3 Reasons Social Media Makes Us Unhappy (and what to ‘connect’ to instead)

With the invention and improvements of the internet, humans have never been more connected. A message that used to take weeks or months to reach a single person now can reach millions of people in a day. Whereas we used to only connect with a small community of people, we’re now involved in the day-to-day activities of friends, families, and hundreds of strangers. Yet as this trend has grown, humans have reportedly become more lonely. Even though technology and the internet continues to benefit our lives in a myriad of ways, we are ever more dissatisfied with our lives. In order to live a happy and satisfied life now and well into the future, we need to understand which connections result in a higher quality of life and which plague our mental health and society as a whole.

earthconnected

What is happening now

In many ways humans have achieved God-like powers in terms of communication, in fact we have even surpassed God-like powers according to some scriptures. One story of how death came to be explains that God sent a message of immortality via a bird to the first men on earth. The bird did not make it to the men, so man was doomed to die from that point on. If only God had a Twitter account…

There is no doubt that the internet and recent technologies have drastically improved the quality and enjoyment of life in many aspects of our world. As positive and important as these breakthroughs have been, they come with unintended consequences.

There is a very disheartening side effect of social media:

You’re unhappier: Recent studies show that the more time you spend on social media websites such as Facebook and Instagram, the more likely you are to be unhappier and less satisfied with your life. Whether you think your life is great or not, you are forced to compare your life with the highlight reels that you consistently scroll through. There is an unwinnable game we play, which is to attempt to validate your worth by the means of pictures, posts and comments – the stress that results from only a few likes and from the comparison you make to another post never outweigh the endorphin rush of a new notification. You just constantly dig a hole of dissatisfaction an inch deeper. Below are three reasons why social media makes us unhappier:

  • Focusing on the wrong things:  Numerous studies have shown and concluded what separate happy people from unhappy people. People who report being unhappy and dissatisfied with their lives typically focus on extrinsic rewards, while those who focus on intrinsic rewards tend to be far more happy and satisfied with how their lives are going – regardless of marriage status, income, or other external factors.

_____

■ EXERCISE
Copy out the article on social media and unhappiness above in full, word for word.

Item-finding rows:
_____

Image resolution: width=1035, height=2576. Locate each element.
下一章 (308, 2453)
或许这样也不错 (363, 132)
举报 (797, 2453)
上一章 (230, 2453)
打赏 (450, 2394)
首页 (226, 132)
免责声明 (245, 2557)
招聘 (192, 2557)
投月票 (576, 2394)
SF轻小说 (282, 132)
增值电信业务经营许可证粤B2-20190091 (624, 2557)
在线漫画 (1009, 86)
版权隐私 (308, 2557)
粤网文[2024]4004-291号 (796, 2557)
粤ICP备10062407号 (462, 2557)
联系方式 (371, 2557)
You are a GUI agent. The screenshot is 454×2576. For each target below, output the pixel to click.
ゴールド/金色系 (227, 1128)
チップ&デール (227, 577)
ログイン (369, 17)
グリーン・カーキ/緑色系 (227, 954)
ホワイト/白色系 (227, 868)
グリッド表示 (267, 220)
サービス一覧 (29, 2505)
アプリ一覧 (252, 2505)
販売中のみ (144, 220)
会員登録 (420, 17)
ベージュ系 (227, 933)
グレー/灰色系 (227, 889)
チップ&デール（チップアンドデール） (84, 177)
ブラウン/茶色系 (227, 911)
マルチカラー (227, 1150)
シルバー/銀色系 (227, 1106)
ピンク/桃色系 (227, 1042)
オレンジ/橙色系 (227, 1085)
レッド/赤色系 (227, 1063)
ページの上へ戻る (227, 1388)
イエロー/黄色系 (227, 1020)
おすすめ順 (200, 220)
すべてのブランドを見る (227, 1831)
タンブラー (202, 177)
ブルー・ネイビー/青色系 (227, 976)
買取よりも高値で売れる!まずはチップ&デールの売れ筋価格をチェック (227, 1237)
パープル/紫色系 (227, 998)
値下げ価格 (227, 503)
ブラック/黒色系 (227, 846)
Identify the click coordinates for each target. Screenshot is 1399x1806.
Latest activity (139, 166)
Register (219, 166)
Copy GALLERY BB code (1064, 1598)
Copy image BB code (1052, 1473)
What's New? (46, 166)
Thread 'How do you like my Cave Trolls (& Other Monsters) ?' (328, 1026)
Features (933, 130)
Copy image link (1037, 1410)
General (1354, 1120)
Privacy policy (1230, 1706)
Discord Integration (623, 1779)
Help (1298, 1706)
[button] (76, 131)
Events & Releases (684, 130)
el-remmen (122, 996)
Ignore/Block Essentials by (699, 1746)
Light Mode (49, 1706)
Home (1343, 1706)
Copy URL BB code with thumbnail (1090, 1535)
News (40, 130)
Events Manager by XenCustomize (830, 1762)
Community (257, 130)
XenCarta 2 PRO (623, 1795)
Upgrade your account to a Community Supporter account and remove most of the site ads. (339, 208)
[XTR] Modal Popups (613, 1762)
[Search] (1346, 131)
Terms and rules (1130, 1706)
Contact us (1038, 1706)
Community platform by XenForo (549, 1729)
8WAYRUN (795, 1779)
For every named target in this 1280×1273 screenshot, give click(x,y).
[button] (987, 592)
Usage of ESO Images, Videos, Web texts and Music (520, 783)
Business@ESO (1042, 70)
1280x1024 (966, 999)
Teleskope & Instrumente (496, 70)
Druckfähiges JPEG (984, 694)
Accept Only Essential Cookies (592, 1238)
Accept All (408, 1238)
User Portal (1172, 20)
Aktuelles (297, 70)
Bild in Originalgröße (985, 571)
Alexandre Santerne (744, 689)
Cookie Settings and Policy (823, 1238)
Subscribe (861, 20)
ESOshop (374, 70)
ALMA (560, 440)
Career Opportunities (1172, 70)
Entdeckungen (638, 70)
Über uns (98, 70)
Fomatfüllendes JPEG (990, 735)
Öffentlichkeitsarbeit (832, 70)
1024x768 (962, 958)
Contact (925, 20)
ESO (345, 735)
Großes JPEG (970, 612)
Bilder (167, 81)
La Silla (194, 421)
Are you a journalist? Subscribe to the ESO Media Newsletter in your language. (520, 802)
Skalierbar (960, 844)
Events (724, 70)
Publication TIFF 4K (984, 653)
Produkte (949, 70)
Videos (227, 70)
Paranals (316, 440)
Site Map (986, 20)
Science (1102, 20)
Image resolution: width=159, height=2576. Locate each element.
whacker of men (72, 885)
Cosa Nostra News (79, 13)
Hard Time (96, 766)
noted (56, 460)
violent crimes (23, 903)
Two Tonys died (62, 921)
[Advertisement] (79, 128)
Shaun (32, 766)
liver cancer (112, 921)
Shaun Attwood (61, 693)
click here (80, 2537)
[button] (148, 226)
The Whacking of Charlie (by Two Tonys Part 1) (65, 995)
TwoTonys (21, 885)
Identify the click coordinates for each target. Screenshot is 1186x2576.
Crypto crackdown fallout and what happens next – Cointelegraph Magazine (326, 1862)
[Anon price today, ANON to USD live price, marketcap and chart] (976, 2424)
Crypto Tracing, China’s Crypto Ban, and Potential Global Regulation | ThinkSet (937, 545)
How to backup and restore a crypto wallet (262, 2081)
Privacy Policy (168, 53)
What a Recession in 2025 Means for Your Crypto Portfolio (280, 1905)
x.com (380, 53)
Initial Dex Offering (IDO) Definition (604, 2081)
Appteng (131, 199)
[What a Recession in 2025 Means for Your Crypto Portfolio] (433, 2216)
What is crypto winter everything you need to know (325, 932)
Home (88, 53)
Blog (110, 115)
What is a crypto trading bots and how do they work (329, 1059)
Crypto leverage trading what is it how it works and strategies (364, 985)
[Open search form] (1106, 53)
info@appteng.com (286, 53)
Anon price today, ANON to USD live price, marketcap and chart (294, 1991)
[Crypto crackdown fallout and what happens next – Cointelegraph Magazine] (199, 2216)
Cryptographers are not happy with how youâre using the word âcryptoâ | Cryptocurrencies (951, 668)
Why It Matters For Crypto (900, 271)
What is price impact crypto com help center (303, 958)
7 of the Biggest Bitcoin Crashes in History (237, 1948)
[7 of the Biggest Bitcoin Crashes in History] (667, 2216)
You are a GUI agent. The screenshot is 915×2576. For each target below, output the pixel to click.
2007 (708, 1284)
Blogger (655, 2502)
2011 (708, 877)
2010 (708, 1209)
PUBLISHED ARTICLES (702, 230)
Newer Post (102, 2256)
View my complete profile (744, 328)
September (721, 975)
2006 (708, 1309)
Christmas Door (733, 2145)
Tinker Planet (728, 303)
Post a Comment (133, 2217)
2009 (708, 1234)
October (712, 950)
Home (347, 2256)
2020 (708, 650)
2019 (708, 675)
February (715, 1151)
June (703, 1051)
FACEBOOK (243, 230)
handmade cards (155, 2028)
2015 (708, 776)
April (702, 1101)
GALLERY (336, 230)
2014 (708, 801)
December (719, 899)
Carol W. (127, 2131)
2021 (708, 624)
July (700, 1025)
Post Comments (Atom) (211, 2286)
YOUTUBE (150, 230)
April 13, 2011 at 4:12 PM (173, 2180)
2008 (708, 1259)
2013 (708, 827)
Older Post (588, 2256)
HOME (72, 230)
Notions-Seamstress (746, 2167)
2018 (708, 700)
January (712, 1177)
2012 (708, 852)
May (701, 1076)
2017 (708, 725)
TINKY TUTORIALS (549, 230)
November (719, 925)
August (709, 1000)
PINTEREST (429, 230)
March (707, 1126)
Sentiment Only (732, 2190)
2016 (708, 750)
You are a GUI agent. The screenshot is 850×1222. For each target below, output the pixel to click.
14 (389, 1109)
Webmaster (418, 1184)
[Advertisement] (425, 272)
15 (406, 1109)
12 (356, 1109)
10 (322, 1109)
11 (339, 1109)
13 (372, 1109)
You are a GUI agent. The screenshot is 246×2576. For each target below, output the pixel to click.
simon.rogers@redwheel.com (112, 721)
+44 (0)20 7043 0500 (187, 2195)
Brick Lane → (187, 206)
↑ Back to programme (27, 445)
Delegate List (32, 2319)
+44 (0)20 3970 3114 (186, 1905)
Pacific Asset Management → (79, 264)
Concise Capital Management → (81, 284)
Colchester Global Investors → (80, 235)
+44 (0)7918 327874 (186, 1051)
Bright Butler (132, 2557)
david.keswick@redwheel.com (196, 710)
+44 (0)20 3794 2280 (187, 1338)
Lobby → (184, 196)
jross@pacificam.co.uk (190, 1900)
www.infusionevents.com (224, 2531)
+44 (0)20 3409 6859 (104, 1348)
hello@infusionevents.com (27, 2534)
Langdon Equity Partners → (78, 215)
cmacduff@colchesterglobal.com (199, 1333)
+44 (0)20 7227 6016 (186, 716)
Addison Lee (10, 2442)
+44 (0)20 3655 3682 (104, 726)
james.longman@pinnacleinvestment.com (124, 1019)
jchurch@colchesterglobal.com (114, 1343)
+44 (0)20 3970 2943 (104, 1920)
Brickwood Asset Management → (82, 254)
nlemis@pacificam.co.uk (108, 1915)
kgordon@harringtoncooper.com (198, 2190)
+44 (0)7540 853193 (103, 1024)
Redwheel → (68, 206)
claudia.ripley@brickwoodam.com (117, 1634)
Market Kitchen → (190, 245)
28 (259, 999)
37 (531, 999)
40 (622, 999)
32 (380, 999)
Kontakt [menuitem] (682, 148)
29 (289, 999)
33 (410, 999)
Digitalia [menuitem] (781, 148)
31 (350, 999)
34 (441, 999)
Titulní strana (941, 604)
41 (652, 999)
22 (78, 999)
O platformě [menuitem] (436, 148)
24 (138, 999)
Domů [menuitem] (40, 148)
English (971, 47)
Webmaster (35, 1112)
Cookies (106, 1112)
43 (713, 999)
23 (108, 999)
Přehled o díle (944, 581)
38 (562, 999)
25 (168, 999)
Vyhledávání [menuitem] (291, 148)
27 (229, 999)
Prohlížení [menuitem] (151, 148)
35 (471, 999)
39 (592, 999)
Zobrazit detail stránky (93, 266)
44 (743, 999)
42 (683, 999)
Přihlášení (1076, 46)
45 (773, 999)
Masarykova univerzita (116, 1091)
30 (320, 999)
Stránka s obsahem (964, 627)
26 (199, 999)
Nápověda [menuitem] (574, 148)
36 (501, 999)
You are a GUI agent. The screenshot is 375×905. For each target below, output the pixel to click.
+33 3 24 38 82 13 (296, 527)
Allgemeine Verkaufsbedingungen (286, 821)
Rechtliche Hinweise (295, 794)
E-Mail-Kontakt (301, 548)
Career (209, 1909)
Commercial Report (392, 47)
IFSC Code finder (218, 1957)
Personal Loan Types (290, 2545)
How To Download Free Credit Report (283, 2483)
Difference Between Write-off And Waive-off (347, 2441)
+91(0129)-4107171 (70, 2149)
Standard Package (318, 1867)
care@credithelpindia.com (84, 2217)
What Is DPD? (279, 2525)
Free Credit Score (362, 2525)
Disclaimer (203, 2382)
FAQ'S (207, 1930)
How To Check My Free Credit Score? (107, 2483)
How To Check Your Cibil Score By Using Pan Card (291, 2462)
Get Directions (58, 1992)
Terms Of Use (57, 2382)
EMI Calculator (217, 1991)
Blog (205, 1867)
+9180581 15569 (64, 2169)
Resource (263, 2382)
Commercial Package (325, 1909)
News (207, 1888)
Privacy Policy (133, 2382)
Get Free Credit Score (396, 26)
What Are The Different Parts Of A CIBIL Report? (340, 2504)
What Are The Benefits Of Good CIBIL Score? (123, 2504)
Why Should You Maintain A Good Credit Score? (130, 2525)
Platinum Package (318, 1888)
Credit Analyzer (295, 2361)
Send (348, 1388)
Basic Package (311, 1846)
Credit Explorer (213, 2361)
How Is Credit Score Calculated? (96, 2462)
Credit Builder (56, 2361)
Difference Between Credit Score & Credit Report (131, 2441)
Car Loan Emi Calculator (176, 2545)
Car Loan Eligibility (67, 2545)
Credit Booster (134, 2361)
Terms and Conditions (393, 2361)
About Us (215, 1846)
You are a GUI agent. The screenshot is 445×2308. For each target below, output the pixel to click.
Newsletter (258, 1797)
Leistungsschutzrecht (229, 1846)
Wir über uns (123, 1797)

_____

■ RESPONSE TO THE EXERCISE
3 Reasons Social Media Makes Us Unhappy (and what to ‘connect’ to instead)

With the invention and improvements of the internet, humans have never been more connected. A message that used to take weeks or months to reach a single person now can reach millions of people in a day. Whereas we used to only connect with a small community of people, we’re now involved in the day-to-day activities of friends, families, and hundreds of strangers. Yet as this trend has grown, humans have reportedly become more lonely. Even though technology and the internet continues to benefit our lives in a myriad of ways, we are ever more dissatisfied with our lives. In order to live a happy and satisfied life now and well into the future, we need to understand which connections result in a higher quality of life and which plague our mental health and society as a whole.

earthconnected

What is happening now

In many ways humans have achieved God-like powers in terms of communication, in fact we have even surpassed God-like powers according to some scriptures. One story of how death came to be explains that God sent a message of immortality via a bird to the first men on earth. The bird did not make it to the men, so man was doomed to die from that point on. If only God had a Twitter account…

There is no doubt that the internet and recent technologies have drastically improved the quality and enjoyment of life in many aspects of our world. As positive and important as these breakthroughs have been, they come with unintended consequences.

There is a very disheartening side effect of social media:

You’re unhappier: Recent studies show that the more time you spend on social media websites such as Facebook and Instagram, the more likely you are to be unhappier and less satisfied with your life. Whether you think your life is great or not, you are forced to compare your life with the highlight reels that you consistently scroll through. There is an unwinnable game we play, which is to attempt to validate your worth by the means of pictures, posts and comments – the stress that results from only a few likes and from the comparison you make to another post never outweigh the endorphin rush of a new notification. You just constantly dig a hole of dissatisfaction an inch deeper. Below are three reasons why social media makes us unhappier:

  • Focusing on the wrong things:  Numerous studies have shown and concluded what separate happy people from unhappy people. People who report being unhappy and dissatisfied with their lives typically focus on extrinsic rewards, while those who focus on intrinsic rewards tend to be far more happy and satisfied with how their lives are going – regardless of marriage status, income, or other external factors.